====== Source information

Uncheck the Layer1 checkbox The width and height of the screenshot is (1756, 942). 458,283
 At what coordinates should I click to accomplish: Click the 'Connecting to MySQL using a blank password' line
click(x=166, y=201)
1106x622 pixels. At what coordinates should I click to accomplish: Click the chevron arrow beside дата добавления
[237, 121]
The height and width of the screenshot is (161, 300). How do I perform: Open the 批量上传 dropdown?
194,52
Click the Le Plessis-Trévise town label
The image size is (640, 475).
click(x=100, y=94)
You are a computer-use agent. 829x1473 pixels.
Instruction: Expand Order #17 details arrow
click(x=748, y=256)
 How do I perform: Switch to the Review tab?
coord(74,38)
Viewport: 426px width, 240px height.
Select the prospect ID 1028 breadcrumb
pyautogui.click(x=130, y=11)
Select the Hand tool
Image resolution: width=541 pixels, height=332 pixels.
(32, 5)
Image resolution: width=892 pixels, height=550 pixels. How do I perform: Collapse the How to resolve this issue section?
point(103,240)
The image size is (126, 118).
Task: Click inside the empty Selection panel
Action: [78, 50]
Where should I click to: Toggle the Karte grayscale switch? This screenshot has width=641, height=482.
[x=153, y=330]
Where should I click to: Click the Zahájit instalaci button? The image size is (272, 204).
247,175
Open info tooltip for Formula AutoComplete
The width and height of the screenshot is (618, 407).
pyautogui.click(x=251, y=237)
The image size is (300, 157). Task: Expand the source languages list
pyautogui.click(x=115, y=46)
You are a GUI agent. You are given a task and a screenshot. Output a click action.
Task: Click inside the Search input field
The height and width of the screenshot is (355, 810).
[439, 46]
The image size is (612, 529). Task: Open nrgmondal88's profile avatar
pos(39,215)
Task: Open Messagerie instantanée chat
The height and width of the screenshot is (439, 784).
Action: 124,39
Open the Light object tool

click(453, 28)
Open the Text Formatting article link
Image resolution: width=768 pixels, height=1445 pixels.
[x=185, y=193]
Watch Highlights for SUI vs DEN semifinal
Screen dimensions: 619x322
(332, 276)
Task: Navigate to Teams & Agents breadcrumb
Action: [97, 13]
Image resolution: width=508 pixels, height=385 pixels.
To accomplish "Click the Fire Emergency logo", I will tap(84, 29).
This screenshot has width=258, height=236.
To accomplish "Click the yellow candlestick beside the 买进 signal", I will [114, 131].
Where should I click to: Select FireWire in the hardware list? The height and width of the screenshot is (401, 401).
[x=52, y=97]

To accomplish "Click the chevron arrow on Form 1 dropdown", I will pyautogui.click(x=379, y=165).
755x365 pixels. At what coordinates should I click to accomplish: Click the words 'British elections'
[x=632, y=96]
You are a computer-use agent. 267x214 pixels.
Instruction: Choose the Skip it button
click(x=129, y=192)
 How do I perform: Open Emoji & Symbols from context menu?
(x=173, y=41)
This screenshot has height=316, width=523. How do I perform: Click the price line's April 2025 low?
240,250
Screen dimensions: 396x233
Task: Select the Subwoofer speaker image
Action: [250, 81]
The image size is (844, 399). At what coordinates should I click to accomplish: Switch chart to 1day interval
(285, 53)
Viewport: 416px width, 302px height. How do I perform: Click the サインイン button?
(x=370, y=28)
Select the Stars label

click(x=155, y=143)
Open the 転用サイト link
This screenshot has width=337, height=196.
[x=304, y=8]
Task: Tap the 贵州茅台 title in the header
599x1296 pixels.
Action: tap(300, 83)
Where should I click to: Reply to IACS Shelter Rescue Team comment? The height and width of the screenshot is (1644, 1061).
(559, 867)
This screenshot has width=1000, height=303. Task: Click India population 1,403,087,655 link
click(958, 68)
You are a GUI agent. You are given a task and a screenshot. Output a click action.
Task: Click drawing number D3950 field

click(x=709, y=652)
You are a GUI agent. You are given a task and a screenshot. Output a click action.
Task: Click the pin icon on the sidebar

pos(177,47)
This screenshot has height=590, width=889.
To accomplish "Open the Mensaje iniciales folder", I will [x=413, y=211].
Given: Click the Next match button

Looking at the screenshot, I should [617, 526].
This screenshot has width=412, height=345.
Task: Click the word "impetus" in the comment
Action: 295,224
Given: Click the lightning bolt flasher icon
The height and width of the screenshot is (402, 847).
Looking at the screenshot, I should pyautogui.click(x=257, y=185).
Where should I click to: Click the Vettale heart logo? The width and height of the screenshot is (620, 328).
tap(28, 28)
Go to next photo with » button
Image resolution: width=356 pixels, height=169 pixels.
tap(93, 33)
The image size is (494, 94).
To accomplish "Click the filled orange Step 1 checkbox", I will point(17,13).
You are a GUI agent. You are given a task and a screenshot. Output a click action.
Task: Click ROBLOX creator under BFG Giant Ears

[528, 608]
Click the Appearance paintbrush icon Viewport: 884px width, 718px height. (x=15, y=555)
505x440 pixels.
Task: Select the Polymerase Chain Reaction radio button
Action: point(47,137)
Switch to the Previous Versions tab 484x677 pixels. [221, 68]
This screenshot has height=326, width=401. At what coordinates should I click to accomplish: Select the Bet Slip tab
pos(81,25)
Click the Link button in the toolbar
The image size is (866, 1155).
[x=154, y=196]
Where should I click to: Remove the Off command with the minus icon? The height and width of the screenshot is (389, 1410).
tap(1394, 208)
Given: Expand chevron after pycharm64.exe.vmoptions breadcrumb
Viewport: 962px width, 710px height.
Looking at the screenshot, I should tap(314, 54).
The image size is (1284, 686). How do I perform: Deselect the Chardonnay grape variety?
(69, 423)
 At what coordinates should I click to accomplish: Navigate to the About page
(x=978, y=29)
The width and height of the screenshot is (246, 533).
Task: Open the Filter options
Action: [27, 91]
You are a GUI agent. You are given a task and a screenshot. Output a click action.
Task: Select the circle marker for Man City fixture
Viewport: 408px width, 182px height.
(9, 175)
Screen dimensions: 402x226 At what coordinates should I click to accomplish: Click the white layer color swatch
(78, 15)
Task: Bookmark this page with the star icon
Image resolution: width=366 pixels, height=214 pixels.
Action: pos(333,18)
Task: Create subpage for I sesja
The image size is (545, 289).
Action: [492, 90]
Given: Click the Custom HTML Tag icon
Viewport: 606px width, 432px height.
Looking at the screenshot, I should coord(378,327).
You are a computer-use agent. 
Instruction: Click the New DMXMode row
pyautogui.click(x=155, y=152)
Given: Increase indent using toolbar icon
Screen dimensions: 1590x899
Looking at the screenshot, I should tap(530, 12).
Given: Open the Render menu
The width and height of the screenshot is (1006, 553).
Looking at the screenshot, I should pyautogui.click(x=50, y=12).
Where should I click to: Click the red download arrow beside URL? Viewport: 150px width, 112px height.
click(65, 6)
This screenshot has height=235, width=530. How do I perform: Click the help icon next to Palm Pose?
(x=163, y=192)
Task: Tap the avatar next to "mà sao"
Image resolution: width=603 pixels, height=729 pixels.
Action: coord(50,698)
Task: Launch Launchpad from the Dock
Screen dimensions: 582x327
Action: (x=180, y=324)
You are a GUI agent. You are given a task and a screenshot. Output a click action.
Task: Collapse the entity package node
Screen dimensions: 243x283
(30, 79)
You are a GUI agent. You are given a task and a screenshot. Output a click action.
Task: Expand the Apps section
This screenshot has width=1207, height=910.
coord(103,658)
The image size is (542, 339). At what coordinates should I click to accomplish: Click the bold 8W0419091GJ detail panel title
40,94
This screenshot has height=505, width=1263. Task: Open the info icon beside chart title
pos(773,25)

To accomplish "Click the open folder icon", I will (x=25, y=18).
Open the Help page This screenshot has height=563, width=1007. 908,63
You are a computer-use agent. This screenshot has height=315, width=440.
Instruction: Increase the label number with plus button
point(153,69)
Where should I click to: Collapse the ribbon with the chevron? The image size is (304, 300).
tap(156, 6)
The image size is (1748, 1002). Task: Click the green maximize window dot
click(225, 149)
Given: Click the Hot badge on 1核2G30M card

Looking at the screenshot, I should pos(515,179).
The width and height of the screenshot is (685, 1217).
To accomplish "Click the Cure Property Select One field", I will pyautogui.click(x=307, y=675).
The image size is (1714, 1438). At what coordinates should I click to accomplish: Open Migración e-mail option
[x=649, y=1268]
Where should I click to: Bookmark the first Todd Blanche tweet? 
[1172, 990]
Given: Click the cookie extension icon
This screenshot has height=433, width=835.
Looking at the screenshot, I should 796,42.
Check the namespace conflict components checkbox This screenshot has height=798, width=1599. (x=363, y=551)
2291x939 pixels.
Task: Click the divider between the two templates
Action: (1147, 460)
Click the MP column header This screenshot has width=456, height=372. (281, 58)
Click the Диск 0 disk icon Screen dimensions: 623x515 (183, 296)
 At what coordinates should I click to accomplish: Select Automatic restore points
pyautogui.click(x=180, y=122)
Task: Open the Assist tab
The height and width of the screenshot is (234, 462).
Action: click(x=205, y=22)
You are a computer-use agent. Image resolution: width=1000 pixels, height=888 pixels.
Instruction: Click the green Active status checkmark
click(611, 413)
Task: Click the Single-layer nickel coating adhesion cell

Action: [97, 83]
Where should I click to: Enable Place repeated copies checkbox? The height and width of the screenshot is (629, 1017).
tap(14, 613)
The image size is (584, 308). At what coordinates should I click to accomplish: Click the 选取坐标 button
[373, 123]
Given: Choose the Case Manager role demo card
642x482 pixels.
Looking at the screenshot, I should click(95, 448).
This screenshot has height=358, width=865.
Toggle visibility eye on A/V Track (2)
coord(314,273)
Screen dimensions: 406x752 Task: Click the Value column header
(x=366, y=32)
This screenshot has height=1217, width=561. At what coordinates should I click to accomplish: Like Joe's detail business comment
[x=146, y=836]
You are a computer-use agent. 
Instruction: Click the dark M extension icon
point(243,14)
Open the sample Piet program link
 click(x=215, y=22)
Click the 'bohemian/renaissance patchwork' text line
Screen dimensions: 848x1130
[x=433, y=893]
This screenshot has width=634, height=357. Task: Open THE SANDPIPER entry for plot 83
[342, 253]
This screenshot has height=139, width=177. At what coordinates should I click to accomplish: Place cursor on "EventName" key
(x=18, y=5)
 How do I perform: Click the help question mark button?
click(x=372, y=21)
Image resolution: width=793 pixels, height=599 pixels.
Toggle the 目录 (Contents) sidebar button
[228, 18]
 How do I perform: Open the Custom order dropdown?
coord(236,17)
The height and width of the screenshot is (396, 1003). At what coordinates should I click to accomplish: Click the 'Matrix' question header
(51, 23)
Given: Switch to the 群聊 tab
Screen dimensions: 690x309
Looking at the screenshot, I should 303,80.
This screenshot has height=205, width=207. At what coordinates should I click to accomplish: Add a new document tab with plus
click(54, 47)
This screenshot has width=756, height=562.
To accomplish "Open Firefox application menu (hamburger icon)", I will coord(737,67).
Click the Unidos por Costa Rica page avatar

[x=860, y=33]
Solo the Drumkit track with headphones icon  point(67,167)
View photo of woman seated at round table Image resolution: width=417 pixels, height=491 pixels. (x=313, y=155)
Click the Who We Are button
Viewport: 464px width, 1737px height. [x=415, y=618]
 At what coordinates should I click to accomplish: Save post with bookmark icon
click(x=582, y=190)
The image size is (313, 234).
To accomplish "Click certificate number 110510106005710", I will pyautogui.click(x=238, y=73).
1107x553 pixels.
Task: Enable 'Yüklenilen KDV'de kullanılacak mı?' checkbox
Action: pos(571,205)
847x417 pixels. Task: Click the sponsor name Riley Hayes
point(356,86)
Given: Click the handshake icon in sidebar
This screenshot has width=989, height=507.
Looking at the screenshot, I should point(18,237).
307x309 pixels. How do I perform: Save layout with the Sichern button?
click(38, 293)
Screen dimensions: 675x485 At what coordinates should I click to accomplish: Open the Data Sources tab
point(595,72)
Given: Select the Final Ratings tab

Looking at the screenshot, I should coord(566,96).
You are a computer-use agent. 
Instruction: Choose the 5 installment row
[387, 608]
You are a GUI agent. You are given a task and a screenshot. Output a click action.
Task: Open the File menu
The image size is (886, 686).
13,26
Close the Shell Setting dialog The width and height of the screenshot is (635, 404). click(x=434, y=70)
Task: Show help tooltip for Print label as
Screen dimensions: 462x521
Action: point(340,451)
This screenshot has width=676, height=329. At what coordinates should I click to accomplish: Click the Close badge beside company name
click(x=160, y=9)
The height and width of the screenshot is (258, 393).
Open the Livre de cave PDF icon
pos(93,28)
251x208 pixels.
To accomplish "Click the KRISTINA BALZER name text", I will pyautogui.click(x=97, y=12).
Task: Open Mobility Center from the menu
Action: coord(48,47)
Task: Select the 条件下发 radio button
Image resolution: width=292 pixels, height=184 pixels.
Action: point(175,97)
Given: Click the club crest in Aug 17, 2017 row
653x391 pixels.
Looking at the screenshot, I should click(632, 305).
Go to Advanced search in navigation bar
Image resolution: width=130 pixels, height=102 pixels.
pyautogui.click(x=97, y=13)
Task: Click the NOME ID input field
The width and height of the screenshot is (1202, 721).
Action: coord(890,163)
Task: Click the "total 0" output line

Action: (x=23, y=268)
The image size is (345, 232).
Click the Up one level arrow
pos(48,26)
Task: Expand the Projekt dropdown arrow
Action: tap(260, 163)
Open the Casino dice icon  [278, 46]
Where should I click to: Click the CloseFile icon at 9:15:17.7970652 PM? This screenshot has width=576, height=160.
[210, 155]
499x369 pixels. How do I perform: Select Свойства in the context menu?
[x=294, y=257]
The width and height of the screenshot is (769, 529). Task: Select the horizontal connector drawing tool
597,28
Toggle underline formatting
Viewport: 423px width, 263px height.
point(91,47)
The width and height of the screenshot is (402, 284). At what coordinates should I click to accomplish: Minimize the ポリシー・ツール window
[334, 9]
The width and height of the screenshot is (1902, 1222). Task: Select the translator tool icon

============

**Requirement:** Taking the records above as input, show every line in which the word "tooltip" is present.

**Written response:**
Open info tooltip for Formula AutoComplete
Task: Show help tooltip for Print label as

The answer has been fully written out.